• **Reading passage**:
This day in history, February 7, 1965, 49 U.S. Navy jets from the 7th Fleet carriers “Coral Sea” and “Hancock” dropped bombs and rockets on the barracks and staging areas at Dong Hoi, a guerrilla training camp in North Vietnam, as a part of Operation Flaming Dart. A follow-up raid by South Vietnamese planes escorted by U.S. planes bombed a North Vietnamese military communications center.

These strikes were in retaliation for communist attacks on the U.S. installation at Camp Holloway and the adjacent Pleiku airfield in the Central Highlands, which killed eight U.S. servicemen, wounded 109, and destroyed or damaged 20 aircraft.

Prior to the attack, presidential advisors John T. McNaughton and McGeorge Bundy had favored bombing North Vietnam. After the attack in the Central Highlands, they urged President Johnson to order the retaliatory raids. Johnson agreed and gave the order to commence Operation Flaming Dart, hoping that a swift retaliation would persuade the North Vietnamese to cease their attacks in South Vietnam.

• **Directions for this task**: Transcribe everything from "These strikes were" down to "in South Vietnam." in the Operation Flaming Dart passage, word for word.

• **Material supplied**:
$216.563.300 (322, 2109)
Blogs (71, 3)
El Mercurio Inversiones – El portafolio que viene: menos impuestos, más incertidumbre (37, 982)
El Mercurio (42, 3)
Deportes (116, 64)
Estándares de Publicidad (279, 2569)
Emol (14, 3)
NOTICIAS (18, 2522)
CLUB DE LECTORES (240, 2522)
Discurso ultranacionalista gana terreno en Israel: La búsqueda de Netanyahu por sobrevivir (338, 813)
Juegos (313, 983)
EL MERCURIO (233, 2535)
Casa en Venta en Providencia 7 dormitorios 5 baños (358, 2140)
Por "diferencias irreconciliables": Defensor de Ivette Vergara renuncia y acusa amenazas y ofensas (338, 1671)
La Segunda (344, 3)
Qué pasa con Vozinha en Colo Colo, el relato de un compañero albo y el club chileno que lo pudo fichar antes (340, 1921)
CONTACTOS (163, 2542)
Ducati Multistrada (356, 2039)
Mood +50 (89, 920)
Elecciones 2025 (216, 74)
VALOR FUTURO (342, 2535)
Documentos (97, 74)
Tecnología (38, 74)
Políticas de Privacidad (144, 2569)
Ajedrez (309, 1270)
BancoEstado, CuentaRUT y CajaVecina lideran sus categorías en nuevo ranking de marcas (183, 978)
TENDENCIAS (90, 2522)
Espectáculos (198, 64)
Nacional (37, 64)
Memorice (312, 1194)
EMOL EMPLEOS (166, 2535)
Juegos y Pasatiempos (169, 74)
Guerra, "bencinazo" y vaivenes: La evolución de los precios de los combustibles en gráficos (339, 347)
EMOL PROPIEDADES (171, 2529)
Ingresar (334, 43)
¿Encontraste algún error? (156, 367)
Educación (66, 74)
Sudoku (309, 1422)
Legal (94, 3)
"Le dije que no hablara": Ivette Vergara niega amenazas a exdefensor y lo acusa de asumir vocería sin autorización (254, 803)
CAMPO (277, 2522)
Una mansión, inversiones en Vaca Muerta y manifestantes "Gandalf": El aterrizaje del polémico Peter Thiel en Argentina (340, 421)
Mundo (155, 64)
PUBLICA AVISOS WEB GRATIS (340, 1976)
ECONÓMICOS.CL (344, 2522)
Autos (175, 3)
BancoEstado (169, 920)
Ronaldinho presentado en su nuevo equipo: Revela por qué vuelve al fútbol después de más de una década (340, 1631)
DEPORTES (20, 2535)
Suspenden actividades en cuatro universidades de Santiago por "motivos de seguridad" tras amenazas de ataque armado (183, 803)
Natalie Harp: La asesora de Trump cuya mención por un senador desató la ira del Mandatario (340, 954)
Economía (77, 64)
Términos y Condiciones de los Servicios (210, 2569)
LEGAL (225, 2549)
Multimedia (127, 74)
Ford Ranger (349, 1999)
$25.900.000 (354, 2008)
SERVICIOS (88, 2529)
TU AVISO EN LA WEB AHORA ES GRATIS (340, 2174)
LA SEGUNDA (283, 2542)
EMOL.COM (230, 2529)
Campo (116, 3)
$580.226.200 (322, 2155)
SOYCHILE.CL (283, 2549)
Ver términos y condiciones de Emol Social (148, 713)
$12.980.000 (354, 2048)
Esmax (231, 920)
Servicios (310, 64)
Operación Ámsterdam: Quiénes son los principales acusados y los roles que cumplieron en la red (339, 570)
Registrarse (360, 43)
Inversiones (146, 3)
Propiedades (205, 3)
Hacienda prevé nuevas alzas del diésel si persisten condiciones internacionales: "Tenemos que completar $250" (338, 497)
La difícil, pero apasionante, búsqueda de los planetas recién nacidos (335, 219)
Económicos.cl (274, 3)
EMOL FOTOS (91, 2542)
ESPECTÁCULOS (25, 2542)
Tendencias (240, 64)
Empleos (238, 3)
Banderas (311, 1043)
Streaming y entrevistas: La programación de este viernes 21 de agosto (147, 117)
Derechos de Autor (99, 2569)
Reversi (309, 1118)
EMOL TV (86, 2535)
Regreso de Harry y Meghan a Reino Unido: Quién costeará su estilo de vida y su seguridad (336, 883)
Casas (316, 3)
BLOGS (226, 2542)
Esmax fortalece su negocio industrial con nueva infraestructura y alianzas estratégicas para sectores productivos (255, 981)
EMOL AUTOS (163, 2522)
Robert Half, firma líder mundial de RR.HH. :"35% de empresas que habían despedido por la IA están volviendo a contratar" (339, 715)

• **Correct output**:
These strikes were in retaliation for communist attacks on the U.S. installation at Camp Holloway and the adjacent Pleiku airfield in the Central Highlands, which killed eight U.S. servicemen, wounded 109, and destroyed or damaged 20 aircraft.

Prior to the attack, presidential advisors John T. McNaughton and McGeorge Bundy had favored bombing North Vietnam. After the attack in the Central Highlands, they urged President Johnson to order the retaliatory raids. Johnson agreed and gave the order to commence Operation Flaming Dart, hoping that a swift retaliation would persuade the North Vietnamese to cease their attacks in South Vietnam.